Surprisingly, the evidence is ambiguous. The New Deal was passed in 1933, and the size of the fiscal stimulus peaked in 1934. However, the economy did not conclusively recover until 1939, when military spending started to ramp up before World War II.
This ambiguity has haunted macroeconomics ever since, because it became impossible to settle the question of whether fiscal stimulus was the right thing to do or not. Anti-stimulus economists could point to the 1930s and argue that government action really didn't work, because the Depression lasted for years after the New Deal was passed.
But economists who believed in fiscal stimulus as appropriate medicine for deep recessions - many of whom identified themselves as Keynesians - argued that the New Deal simply wasn't big enough.
Milton Friedman effectively brokered a truce between the warring sides in the 1960s. He argued that the Great Depression was created by mistakes in monetary policy by the Federal Reserve. He was sufficiently persuasive that most economists adopted this perspective.

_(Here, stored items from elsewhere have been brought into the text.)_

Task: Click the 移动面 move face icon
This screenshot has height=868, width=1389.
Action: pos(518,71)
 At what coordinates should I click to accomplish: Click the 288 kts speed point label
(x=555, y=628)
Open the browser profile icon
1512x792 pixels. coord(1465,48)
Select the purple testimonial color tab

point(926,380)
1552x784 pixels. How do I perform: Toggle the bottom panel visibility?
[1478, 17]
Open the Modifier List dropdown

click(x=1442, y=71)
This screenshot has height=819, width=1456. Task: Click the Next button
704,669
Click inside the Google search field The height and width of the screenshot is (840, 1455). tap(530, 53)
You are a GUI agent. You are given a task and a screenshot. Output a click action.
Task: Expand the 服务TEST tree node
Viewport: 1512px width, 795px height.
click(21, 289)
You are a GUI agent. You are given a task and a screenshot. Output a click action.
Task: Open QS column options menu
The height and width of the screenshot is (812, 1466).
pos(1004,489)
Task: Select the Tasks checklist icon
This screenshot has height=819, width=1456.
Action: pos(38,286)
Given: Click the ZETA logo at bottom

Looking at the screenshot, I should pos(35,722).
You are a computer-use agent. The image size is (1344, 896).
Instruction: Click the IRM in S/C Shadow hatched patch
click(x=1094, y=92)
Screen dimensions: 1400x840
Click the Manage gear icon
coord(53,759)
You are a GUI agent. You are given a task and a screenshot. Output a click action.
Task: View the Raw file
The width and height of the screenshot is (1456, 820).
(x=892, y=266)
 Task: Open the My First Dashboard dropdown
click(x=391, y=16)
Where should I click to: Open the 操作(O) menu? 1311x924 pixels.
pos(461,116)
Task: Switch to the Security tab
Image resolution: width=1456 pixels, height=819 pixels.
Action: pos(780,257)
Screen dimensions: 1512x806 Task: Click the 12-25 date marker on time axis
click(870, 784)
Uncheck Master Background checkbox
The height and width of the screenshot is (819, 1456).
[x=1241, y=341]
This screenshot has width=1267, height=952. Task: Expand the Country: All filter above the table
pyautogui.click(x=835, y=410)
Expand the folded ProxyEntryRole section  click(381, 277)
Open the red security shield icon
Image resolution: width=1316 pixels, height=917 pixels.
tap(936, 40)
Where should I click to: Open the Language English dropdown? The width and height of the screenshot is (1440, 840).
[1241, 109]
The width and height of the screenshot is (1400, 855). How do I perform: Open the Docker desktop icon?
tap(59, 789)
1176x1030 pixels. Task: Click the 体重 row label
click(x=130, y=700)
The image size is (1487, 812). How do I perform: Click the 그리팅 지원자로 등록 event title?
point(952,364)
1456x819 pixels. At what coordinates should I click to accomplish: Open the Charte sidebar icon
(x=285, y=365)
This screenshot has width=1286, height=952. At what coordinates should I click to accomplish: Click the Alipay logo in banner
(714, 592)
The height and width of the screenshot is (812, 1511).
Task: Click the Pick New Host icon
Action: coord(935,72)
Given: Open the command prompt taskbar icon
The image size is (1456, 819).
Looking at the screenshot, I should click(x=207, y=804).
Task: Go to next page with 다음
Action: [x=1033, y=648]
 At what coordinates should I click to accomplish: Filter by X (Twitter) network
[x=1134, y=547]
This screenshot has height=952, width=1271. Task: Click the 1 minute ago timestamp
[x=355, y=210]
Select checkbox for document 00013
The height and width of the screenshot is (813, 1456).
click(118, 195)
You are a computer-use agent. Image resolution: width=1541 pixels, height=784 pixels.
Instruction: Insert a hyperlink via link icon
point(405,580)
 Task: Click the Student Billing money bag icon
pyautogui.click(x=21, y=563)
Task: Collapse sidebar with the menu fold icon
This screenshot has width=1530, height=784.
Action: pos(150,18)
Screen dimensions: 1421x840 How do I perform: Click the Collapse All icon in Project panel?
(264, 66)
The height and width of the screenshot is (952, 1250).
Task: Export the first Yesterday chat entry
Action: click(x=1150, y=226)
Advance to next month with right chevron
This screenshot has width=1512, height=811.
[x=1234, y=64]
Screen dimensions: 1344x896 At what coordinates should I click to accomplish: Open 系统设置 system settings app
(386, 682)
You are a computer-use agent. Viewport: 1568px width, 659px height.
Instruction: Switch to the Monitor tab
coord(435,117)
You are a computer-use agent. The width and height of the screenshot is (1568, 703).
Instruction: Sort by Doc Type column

Over time, most economic textbooks stressed monetary policy as the main line of defense against economic downturns, while fiscal policy was downplayed. Who cares about fighting over fiscal stimulus when good monetary policy could prevent any recurrence of the Depression?
Compelling arguments
But the truce is over. Over the past year the economy has continued to deteriorate even as the Fed has cut interest rates to near zero. With monetary policy having failed, fiscal stimulus is one of the few economic tools left. That has raised the stakes of the debate.
Both sides have plenty of theoretical firepower. The pro-stimulus camp has three main reasons why the multiplier might be large - i.e., significantly greater than 1:
- First, they say the credit crunch makes it difficult for households and businesses to borrow, leaving a hole that must be filled by the government.
- Second, rigidities in the economy make it hard for businesses and workers to shift quickly from contracting sectors such as home construction to expanding areas such as health care, making it necessary for government to provide support for demand.
- Finally, government intervention can boost business and consumer confidence, improve their expectations about the future, and stop a recession from turning into a death spiral.
On the other hand, the anti-stimulus economists also have reasons why fiscal stimulus might not be effective - i.e., why it may have a multiplier of less than 1:
- First, they point to "crowding out" - the idea that government spending may actually draw resources away from the private sector, even when unemployment is high.
- Second, taking on a lot of debt now may weigh down the economy in the future.
- Third, anti-stimulus economists are worried about wasteful spending.
In the end, this near-depression is likely to be a transformative event for macroeconomics. We are going to have a mammoth fiscal stimulus package this year - and in all likelihood, more in the near future. And when we see what happens, we may finally settle some of the disputes that have bedeviled economics for 80 years. And who knows - we may get the next Keynes as well.